Saya permisi,” ucapku tegas dan menarik tangannya, memaksanya menerima kantong
yang sedari tadi kutenteng, seperti yang kemarin ia lakukan padaku.
Aku baru
saja melewati sosoknya dan hendak menuju mejaku, namun ia menjatuhkan semua
keju yang ada di tangannya dan malah menarik tanganku. Aku tersentak kaget,
segera kutarik tanganku lepas dari genggamannya. Raut wajahnya seperti
seseorang yang ketahuan telah berbuat kejahatan.
“Tidak,
tidak! Bukan itu maksudku. Kamu salah paham. Aku –”
“Saya tidak
peduli apa lagi tujuan Bapak sebenarnya. Mau salah paham atau tidak, intinya Bapak
telah membuat saya dan juga suasana kantor tidak nyaman. Sebagai pegawai dengan
jabatan tinggi, sudah sepantasnya Bapak mengetahui etika ini. Terlebih lagi, Bapak
sudah berusia lebih dari 50 tahun. Bapak seharusnya juga sadar diri.”
Kali ini,
wajahnya menunjukkan ekspresi marah yang tak pernah kulihat. Tatapan matanya
sangat tajam seperti akan menusukku kapan saja dan ia menggertak giginya
seperti orang yang menahan dendam.
“K-Kau…!”
“Ada apa
ini?”
CEO
menghampiri kami yang telah berbuat keributan di pagi hari. Kami para staff
tentu saja membungkukkan badan untuk menghormati kedatangannya, baik yang ada
di dalam ruangan maupun yang di luar ruangan, kecuali Edric. Ia bukan staff
tapi rekan kerja, yang tak punya kewajiban menberi hormat pada CEO. CEO melihat
lantai yang berantakan dengan keju dan menunjukkan ekspresi tak senang. Tentu
saja, siapa yang senang melihat kantornya berantakan di pagi hari.
“Maafkan
atas kekacauan di pagi hari, Pak. Saya bisa menjelaskannya,” ungkapku untuk
memecahkan keheningan yang ada. CEO memicingkan matanya padaku, aura dingin
darinya dapat aku rasakan meski kami berjarak sekitar satu meter.
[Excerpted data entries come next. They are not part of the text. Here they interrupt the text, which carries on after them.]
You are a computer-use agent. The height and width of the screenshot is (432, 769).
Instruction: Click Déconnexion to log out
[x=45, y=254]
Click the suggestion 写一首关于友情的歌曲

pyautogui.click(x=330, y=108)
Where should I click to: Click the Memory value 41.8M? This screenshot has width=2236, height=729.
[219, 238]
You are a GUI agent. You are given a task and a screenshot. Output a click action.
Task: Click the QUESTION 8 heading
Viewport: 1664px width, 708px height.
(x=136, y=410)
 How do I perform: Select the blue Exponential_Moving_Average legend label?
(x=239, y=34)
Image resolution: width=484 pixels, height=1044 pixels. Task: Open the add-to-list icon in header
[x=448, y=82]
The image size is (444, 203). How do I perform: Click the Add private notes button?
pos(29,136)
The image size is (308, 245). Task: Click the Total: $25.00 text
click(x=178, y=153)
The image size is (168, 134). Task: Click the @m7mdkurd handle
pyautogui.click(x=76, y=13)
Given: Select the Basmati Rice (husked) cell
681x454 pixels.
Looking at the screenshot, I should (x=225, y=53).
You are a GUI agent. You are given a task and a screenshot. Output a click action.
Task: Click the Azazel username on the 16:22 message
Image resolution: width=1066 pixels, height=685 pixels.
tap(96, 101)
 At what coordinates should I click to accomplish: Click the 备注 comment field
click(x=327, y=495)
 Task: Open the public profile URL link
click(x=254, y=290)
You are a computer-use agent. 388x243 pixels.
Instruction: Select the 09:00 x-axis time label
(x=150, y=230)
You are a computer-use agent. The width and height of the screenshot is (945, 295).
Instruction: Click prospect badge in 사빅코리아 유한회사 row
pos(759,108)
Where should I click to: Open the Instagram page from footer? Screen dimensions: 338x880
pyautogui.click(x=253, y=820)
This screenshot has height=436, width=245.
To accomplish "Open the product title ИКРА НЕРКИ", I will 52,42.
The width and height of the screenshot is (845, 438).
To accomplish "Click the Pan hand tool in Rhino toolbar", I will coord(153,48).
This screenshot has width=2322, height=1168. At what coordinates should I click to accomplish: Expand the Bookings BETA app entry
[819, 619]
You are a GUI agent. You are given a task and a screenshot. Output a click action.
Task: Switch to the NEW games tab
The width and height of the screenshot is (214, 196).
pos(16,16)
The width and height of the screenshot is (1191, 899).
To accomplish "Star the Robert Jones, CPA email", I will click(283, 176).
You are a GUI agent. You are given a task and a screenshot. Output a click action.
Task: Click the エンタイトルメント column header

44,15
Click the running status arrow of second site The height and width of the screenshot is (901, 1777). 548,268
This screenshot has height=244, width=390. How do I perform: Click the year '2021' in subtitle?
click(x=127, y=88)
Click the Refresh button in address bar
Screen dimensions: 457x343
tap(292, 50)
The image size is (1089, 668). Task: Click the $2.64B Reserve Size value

Edric yang
berada tak jauh dariku menatapku dengan senyuman yang mengerikan. Sepertinya ia
senang aku mendapat masalah. Tak apa-apa, aku sudah mempersiapkan diri. Kau
takkan bisa menggangguku lagi Edric.
“Tapi saya
yakin, bukan hanya saya yang bertanggung jawab atas kejadian ini,” ucapku tanpa
ragu sambil melirik kepada Edric. Ia tersentak.
“Baiklah, kita
bicarakan di ruangan saya.”
“Baik, Pak,”
jawabku tenang.
Edric tak mengeluarkan
kata-kata apapun, ia hanya mengikuti CEO dari belakang sambil sesekali
menampilkan ekspresi dendam padaku yang ada di sebelahnya. Aku menoleh ke arah
Claire yang tak jauh dari sana dan melambaikan tanganku pelan sambil tersenyum.
Kuputar lagu-lagu
yang kusimpan dalam memori teleponku sejak lama. Sambil memasak makan malam,
sesekali aku menari-nari kecil, ke sana ke mari. Mulai hari ini, aku hanya akan
menggunakan keju di kala perlu saja, tidak menjadi sebuah keharusan. Lagipula,
aku masih bisa makan tanpa keju.
“Liz?”
Ethan
memanggilku begitu masuk ke dalam rumah dan langsung menuju dapur. Mungkin
karena suara musik dan wangi masakan dari dapur, jadi ia langsung tahu
keberadaanku. Ia langsung memelukku begitu melihatku.
“Kau sudah
masak berapa banyak? Wangi sekali. Aku
terkejut saat kau telepon hari ini kau pulang lebih awal. Bagaimana hari ini?”
Aku menoleh
menatapnya dan tersenyum lebar, “Aku mengundurkan diri.”